WK-Präsident Dr. Puttinger: LKW-Road-Pricing als Finanzierungsinstrument für Tunnelröhren nicht tauglich

Geld für zweite Tunnelröhren aus Mauteinnahmen!

SALZBURG (HKS). Die zweiten Röhren im Tauern- und Katschbergtunnel sollen aus den Maut- und Vignettengebühren finanziert werden. Eine Finanzierung durch LKW-Road-Pricing wird von der Wirtschaftskammer Salzburg abgelehnt. Dies stellte Wirtschaftskammerpräsident Abg.
z. NR KommR Dr. Günter Puttinger am Montag nachmittag im Vorstand der Wirtschaftskammer Salzburg fest. Das geplante LKW-Mautsystem, das aller Voraussicht nach nicht verfassungskonform sei, dürfe auf keinen Fall im österreichischen Alleingang eingeführt werden. Es stelle eine teure und wettbewerbsverzerrende Insellösung dar,
sagte Dr. Puttinger. Der Bau der zweiten Tunnelröhren auf der Tauernautobahn sollte unverzüglich in Angriff genommen werden.
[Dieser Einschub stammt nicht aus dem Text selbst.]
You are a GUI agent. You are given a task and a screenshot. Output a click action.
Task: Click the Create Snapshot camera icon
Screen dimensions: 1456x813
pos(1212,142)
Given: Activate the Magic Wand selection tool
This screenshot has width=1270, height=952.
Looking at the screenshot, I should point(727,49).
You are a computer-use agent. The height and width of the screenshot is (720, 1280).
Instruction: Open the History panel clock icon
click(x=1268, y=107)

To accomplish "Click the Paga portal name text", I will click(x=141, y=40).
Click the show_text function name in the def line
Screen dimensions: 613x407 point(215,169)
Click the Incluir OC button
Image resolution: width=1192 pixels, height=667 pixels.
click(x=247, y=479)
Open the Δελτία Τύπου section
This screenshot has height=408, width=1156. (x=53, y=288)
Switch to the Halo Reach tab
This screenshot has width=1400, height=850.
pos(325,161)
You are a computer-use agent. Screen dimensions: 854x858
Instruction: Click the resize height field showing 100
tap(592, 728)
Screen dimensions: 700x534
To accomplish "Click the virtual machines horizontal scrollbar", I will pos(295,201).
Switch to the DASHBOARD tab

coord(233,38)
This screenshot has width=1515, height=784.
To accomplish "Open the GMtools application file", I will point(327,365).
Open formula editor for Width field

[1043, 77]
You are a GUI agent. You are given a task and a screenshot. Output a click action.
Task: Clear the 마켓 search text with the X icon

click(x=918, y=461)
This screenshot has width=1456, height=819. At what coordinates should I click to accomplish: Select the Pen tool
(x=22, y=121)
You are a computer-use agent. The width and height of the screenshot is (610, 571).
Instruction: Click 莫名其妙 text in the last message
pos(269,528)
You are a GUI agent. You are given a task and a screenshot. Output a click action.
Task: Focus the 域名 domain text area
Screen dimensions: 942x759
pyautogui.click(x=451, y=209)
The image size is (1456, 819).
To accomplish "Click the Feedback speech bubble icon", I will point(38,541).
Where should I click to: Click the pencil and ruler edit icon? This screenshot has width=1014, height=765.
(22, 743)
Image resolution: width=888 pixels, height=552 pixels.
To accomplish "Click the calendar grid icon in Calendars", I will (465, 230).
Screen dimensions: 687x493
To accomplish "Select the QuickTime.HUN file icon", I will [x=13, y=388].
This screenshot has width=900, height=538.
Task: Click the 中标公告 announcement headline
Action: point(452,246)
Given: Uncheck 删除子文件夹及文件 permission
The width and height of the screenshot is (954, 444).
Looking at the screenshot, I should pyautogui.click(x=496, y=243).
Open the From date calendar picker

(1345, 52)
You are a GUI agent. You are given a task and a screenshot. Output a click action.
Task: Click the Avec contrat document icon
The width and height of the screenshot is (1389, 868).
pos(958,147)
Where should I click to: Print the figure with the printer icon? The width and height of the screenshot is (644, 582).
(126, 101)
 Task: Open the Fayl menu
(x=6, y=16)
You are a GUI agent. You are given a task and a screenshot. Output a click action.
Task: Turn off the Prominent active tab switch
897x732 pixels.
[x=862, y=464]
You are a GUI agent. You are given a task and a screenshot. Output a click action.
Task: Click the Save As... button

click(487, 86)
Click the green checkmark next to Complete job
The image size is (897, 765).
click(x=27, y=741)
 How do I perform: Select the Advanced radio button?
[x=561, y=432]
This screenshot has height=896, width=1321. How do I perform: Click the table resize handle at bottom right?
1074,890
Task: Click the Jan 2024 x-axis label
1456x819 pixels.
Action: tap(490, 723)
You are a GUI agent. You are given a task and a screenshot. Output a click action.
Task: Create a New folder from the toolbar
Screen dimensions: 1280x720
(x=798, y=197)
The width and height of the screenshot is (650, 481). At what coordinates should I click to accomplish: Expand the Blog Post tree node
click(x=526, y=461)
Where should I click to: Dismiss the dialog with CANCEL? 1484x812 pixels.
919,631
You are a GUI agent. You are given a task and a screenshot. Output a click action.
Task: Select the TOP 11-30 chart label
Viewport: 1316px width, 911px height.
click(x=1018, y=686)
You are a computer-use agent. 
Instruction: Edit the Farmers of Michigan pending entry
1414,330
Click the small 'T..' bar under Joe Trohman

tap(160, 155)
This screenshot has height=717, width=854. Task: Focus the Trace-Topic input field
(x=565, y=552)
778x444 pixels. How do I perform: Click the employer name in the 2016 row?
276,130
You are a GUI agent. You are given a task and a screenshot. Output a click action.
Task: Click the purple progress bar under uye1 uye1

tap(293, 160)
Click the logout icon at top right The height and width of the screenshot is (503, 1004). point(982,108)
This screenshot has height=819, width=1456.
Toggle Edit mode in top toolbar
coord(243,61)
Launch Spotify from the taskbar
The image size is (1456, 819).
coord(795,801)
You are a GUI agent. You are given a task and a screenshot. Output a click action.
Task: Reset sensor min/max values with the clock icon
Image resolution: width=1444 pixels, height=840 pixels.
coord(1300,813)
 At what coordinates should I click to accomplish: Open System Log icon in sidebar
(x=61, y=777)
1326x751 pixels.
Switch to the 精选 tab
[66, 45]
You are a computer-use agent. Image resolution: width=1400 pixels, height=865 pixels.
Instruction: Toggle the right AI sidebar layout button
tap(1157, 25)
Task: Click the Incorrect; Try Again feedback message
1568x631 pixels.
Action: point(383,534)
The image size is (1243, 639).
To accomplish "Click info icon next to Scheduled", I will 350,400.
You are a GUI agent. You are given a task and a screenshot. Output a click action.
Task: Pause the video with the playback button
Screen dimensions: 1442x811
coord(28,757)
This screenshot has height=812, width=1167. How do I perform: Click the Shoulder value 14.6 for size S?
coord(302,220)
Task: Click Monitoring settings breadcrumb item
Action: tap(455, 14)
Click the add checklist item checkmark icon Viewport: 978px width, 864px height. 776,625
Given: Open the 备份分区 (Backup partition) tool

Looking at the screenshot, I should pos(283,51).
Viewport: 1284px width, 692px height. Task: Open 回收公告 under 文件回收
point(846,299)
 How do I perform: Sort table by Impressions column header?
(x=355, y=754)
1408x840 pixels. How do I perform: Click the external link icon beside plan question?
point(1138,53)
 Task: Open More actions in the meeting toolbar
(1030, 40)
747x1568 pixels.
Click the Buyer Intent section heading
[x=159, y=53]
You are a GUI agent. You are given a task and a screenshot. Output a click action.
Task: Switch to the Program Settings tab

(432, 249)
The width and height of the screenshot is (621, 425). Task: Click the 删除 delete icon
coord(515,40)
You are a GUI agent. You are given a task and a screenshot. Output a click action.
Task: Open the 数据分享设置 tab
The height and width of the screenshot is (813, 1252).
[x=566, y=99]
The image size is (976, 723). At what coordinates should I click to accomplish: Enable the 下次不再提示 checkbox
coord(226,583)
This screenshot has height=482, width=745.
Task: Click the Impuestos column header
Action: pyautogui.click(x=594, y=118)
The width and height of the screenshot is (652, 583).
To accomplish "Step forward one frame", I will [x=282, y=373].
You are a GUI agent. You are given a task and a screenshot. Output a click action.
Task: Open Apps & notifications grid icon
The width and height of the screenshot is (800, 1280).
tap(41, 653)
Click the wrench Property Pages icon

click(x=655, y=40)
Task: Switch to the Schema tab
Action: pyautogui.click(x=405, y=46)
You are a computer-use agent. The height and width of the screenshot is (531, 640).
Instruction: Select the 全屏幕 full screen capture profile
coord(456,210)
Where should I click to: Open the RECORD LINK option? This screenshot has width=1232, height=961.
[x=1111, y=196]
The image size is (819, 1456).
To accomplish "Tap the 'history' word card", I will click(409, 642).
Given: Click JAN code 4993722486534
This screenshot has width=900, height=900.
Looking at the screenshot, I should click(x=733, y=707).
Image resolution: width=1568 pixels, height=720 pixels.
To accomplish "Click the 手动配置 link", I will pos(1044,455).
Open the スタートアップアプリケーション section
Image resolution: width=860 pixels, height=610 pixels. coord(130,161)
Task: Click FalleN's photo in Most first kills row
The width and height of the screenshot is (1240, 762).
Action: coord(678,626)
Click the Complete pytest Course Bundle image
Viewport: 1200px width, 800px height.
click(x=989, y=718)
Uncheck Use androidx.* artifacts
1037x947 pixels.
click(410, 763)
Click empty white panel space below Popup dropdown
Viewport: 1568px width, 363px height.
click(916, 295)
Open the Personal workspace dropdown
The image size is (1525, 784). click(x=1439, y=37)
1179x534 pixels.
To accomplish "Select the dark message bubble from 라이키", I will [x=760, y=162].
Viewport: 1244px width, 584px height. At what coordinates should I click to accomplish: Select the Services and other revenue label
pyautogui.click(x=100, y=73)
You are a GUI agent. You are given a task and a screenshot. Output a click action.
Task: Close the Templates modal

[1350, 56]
Neue Steuer nicht zu akzeptieren

Daß keine Budgetmittel für den Ausbau der Tauernautobahn vorhanden seien, lasse die Wirtschaftskammer Salzburg als Argument nicht gelten. Die ÖSAG hat auf der Tauernautobahn im vergangenen Jahr
731 Mill. S an Mautgebühren eingenommen. Aufgrund der EU-Wegekosten-Richtlinie dürften Mautgebühren nur in jener Höhe eingenommen werden, die für den Bau und die Erhaltung der betreffenden Strecke erforderlich sind. Es sei daher eine EU-konforme Forderung, die Mauteinnahmen auf der TAB für diese
Strecke wieder zu verwenden.

Immerhin bringen kraftfahrspezifische Steuern und Gebühren dem Staat jährlich 54 Mrd. S. Davon werden aber nur 29,6 Mrd. S für verkehrsbezogene Maßnahmen ausgegeben. Der Rest wird zum Stopfen der Budgetlöcher verwendet. Dr. Puttinger: "Angesichts diese
Bilanz sind wir nicht bereit, eine neue Steuer in Form von LKW-Road-Pricing zu akzeptieren. Noch dazu ist diese Steuer extrem ungerecht und kostenaufwendig." Nach Abzug der Betriebskosten und der dadurch entfallenden Steuern und Vignetten-Einnahmen bleiben
von 3,5 Mrd. S geschätzten Road-Pricing-Nettoerlösen nur rund 300 Mill. S übrig - ein schlechtes Geschäft für den Staat, wobei die Zeche die Wirtschaft zu bezahlen hätte.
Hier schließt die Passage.